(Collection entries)
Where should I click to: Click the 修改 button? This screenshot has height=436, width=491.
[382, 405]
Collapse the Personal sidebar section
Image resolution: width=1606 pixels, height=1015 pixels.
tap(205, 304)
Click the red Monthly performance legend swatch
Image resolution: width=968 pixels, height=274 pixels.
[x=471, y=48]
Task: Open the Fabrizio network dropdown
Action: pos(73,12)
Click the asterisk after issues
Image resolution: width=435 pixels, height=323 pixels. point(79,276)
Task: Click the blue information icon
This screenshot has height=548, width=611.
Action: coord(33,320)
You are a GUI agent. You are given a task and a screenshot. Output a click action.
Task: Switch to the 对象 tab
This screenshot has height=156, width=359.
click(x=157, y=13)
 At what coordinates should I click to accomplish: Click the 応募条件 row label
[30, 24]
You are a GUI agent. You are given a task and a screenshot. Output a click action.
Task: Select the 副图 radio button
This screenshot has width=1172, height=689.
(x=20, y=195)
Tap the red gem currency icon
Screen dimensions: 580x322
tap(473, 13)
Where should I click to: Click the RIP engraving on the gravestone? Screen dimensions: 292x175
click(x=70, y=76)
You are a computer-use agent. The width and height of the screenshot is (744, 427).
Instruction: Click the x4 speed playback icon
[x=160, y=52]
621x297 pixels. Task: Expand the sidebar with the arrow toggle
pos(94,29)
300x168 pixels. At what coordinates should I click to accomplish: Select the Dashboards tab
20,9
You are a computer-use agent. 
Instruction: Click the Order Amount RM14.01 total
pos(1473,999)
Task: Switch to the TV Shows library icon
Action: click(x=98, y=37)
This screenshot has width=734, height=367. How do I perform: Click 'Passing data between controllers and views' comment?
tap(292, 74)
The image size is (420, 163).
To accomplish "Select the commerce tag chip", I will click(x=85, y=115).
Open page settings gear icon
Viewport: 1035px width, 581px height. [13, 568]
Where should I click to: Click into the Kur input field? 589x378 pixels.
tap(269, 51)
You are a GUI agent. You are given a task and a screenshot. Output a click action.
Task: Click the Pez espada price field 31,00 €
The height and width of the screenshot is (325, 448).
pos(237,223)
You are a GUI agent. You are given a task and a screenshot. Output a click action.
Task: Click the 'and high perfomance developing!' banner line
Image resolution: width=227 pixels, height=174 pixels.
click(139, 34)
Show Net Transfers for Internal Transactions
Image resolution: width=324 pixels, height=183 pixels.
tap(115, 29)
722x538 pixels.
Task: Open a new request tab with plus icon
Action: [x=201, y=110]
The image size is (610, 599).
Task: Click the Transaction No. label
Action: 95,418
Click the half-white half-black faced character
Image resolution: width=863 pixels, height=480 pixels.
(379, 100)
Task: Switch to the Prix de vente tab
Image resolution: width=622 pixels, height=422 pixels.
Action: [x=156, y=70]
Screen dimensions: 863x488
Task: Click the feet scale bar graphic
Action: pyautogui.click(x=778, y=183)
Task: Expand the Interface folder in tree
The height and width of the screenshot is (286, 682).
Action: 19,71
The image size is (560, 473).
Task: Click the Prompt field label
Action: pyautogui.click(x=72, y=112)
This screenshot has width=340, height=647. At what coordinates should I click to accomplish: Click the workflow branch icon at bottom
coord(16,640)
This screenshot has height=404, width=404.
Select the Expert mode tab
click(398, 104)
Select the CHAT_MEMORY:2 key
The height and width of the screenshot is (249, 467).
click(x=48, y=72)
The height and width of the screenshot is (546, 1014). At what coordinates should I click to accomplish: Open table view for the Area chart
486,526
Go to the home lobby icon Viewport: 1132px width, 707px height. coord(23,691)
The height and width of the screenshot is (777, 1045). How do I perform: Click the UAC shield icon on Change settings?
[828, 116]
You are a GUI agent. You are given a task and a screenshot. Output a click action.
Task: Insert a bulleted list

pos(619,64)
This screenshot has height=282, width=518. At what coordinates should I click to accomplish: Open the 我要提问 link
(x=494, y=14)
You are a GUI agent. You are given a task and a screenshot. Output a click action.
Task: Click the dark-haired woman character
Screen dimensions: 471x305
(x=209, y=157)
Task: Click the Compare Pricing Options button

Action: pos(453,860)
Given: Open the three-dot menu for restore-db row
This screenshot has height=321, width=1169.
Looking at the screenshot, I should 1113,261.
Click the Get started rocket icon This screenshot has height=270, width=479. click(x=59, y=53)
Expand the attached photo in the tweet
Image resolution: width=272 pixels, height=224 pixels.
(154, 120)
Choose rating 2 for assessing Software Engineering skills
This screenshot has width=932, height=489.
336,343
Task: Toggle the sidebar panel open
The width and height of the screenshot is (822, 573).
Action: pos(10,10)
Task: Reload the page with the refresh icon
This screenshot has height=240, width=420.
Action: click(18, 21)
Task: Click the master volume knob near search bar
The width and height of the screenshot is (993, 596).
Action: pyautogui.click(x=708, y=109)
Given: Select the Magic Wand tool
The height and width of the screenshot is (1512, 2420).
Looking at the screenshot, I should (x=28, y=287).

## Goal
Retype every line of the rows above without changing anything.

## Response
Where should I click to: Click the 修改 button? This screenshot has height=436, width=491.
[382, 405]
Collapse the Personal sidebar section
Image resolution: width=1606 pixels, height=1015 pixels.
tap(205, 304)
Click the red Monthly performance legend swatch
Image resolution: width=968 pixels, height=274 pixels.
[x=471, y=48]
Task: Open the Fabrizio network dropdown
Action: pos(73,12)
Click the asterisk after issues
Image resolution: width=435 pixels, height=323 pixels. point(79,276)
Task: Click the blue information icon
This screenshot has height=548, width=611.
Action: coord(33,320)
You are a GUI agent. You are given a task and a screenshot. Output a click action.
Task: Switch to the 对象 tab
This screenshot has height=156, width=359.
click(x=157, y=13)
 At what coordinates should I click to accomplish: Click the 応募条件 row label
[30, 24]
You are a GUI agent. You are given a task and a screenshot. Output a click action.
Task: Select the 副图 radio button
This screenshot has width=1172, height=689.
(x=20, y=195)
Tap the red gem currency icon
Screen dimensions: 580x322
tap(473, 13)
Where should I click to: Click the RIP engraving on the gravestone? Screen dimensions: 292x175
click(x=70, y=76)
You are a computer-use agent. The width and height of the screenshot is (744, 427).
Instruction: Click the x4 speed playback icon
[x=160, y=52]
621x297 pixels. Task: Expand the sidebar with the arrow toggle
pos(94,29)
300x168 pixels. At what coordinates should I click to accomplish: Select the Dashboards tab
20,9
You are a computer-use agent. 
Instruction: Click the Order Amount RM14.01 total
pos(1473,999)
Task: Switch to the TV Shows library icon
Action: click(x=98, y=37)
This screenshot has width=734, height=367. How do I perform: Click 'Passing data between controllers and views' comment?
tap(292, 74)
The image size is (420, 163).
To accomplish "Select the commerce tag chip", I will click(x=85, y=115).
Open page settings gear icon
Viewport: 1035px width, 581px height. [13, 568]
Where should I click to: Click into the Kur input field? 589x378 pixels.
tap(269, 51)
You are a GUI agent. You are given a task and a screenshot. Output a click action.
Task: Click the Pez espada price field 31,00 €
The height and width of the screenshot is (325, 448).
pos(237,223)
You are a GUI agent. You are given a task and a screenshot. Output a click action.
Task: Click the 'and high perfomance developing!' banner line
Image resolution: width=227 pixels, height=174 pixels.
click(139, 34)
Show Net Transfers for Internal Transactions
Image resolution: width=324 pixels, height=183 pixels.
tap(115, 29)
722x538 pixels.
Task: Open a new request tab with plus icon
Action: [x=201, y=110]
The image size is (610, 599).
Task: Click the Transaction No. label
Action: 95,418
Click the half-white half-black faced character
Image resolution: width=863 pixels, height=480 pixels.
(379, 100)
Task: Switch to the Prix de vente tab
Image resolution: width=622 pixels, height=422 pixels.
Action: [x=156, y=70]
Screen dimensions: 863x488
Task: Click the feet scale bar graphic
Action: pyautogui.click(x=778, y=183)
Task: Expand the Interface folder in tree
The height and width of the screenshot is (286, 682).
Action: 19,71
The image size is (560, 473).
Task: Click the Prompt field label
Action: pyautogui.click(x=72, y=112)
This screenshot has width=340, height=647. At what coordinates should I click to accomplish: Click the workflow branch icon at bottom
coord(16,640)
This screenshot has height=404, width=404.
Select the Expert mode tab
click(398, 104)
Select the CHAT_MEMORY:2 key
The height and width of the screenshot is (249, 467).
click(x=48, y=72)
The height and width of the screenshot is (546, 1014). At what coordinates should I click to accomplish: Open table view for the Area chart
486,526
Go to the home lobby icon Viewport: 1132px width, 707px height. coord(23,691)
The height and width of the screenshot is (777, 1045). How do I perform: Click the UAC shield icon on Change settings?
[828, 116]
You are a GUI agent. You are given a task and a screenshot. Output a click action.
Task: Insert a bulleted list

pos(619,64)
This screenshot has height=282, width=518. At what coordinates should I click to accomplish: Open the 我要提问 link
(x=494, y=14)
You are a GUI agent. You are given a task and a screenshot. Output a click action.
Task: Click the dark-haired woman character
Screen dimensions: 471x305
(x=209, y=157)
Task: Click the Compare Pricing Options button

Action: pos(453,860)
Given: Open the three-dot menu for restore-db row
This screenshot has height=321, width=1169.
Looking at the screenshot, I should 1113,261.
Click the Get started rocket icon This screenshot has height=270, width=479. click(x=59, y=53)
Expand the attached photo in the tweet
Image resolution: width=272 pixels, height=224 pixels.
(154, 120)
Choose rating 2 for assessing Software Engineering skills
This screenshot has width=932, height=489.
336,343
Task: Toggle the sidebar panel open
The width and height of the screenshot is (822, 573).
Action: pos(10,10)
Task: Reload the page with the refresh icon
This screenshot has height=240, width=420.
Action: click(18, 21)
Task: Click the master volume knob near search bar
The width and height of the screenshot is (993, 596).
Action: pyautogui.click(x=708, y=109)
Given: Select the Magic Wand tool
The height and width of the screenshot is (1512, 2420).
Looking at the screenshot, I should (x=28, y=287).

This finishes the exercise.